(Rows on where targets appear)
>>>>

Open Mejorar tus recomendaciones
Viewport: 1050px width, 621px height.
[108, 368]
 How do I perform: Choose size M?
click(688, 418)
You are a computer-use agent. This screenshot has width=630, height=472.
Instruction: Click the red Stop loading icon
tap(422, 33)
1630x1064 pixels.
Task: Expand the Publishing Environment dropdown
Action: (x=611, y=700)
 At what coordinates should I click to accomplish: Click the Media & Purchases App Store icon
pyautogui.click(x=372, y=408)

<<<<
>>>>

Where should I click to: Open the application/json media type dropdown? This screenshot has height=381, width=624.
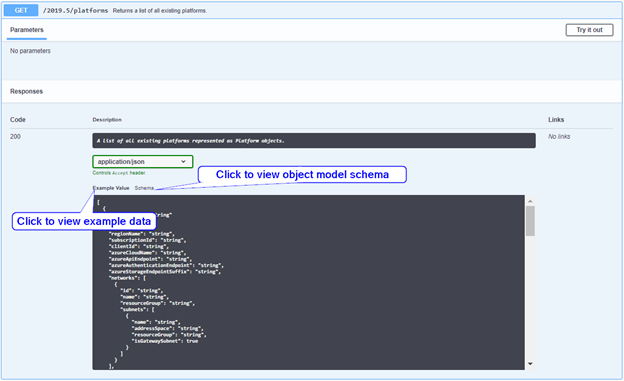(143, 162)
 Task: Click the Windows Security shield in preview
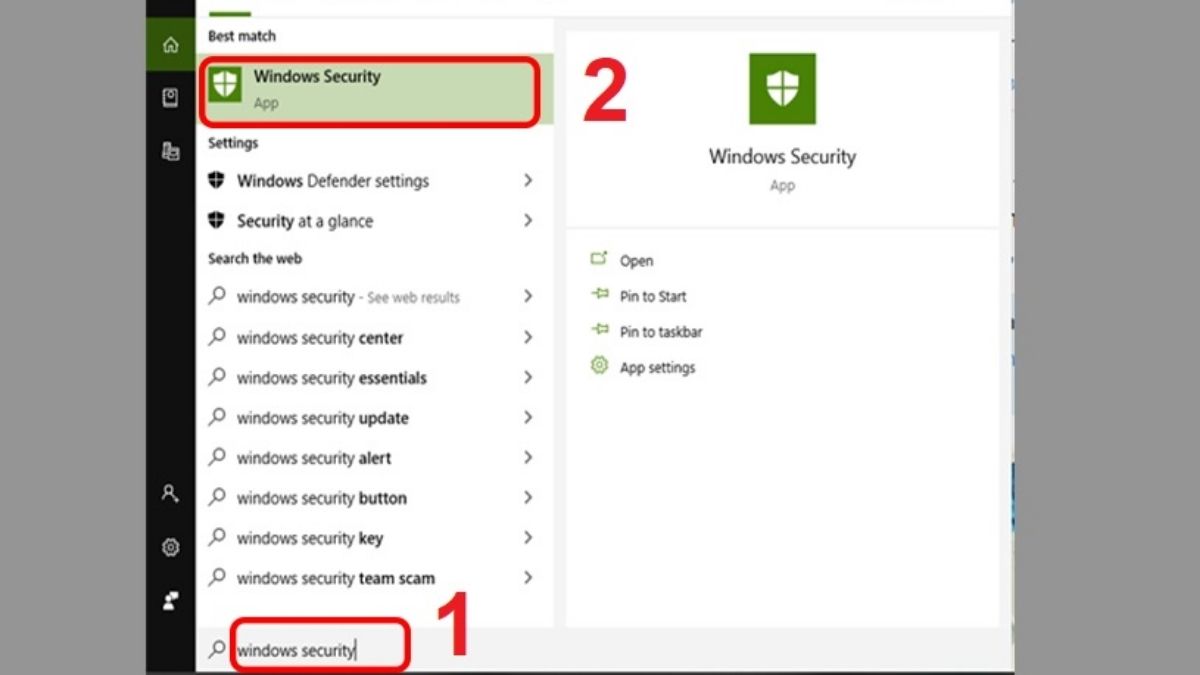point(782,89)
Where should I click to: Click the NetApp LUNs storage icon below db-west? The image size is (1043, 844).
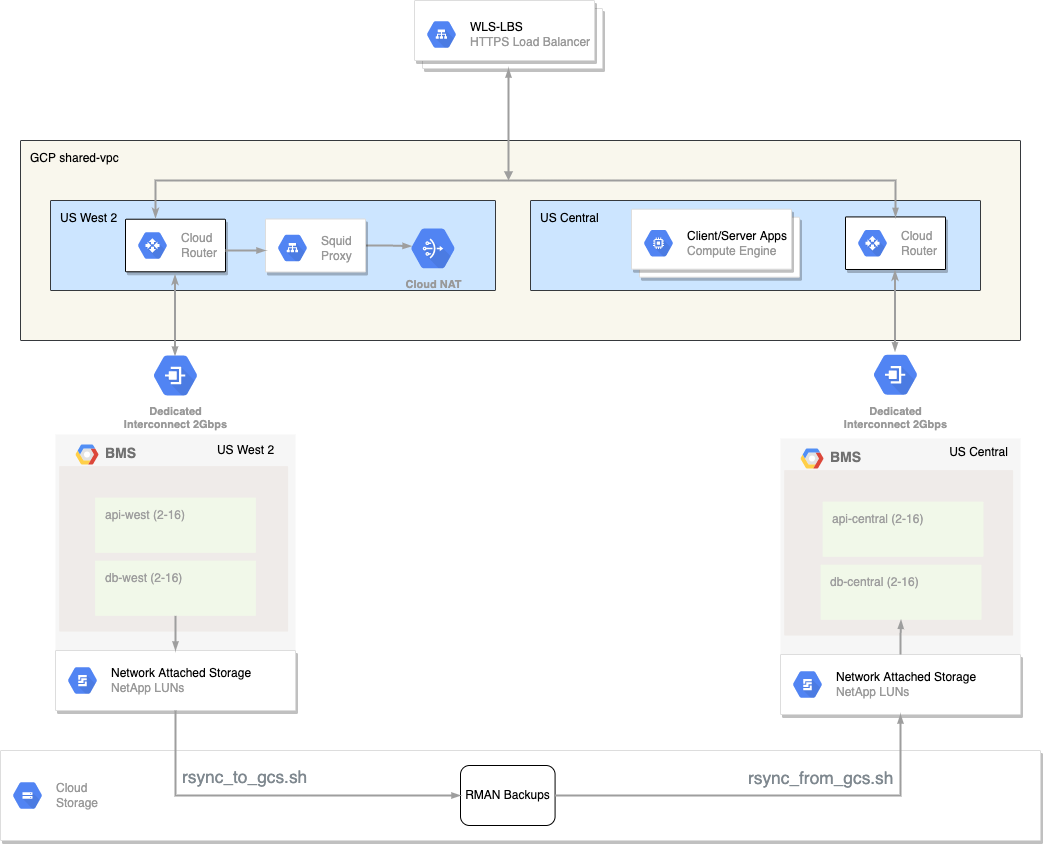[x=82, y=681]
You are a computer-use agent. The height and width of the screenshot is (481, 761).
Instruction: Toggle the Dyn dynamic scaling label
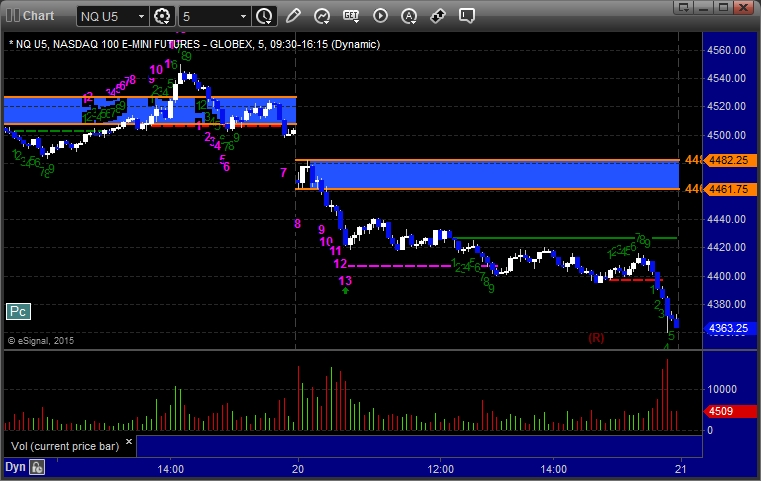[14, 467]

<<<<

What is required: Copy out the part of the records that opens with the line containing "Open Mejorar tus recomendaciones" and closes with the line containing "pyautogui.click(x=372, y=408)", keeping every line unchanged.

Worked answer:
Open Mejorar tus recomendaciones
Viewport: 1050px width, 621px height.
[108, 368]
 How do I perform: Choose size M?
click(688, 418)
You are a computer-use agent. This screenshot has width=630, height=472.
Instruction: Click the red Stop loading icon
tap(422, 33)
1630x1064 pixels.
Task: Expand the Publishing Environment dropdown
Action: (x=611, y=700)
 At what coordinates should I click to accomplish: Click the Media & Purchases App Store icon
pyautogui.click(x=372, y=408)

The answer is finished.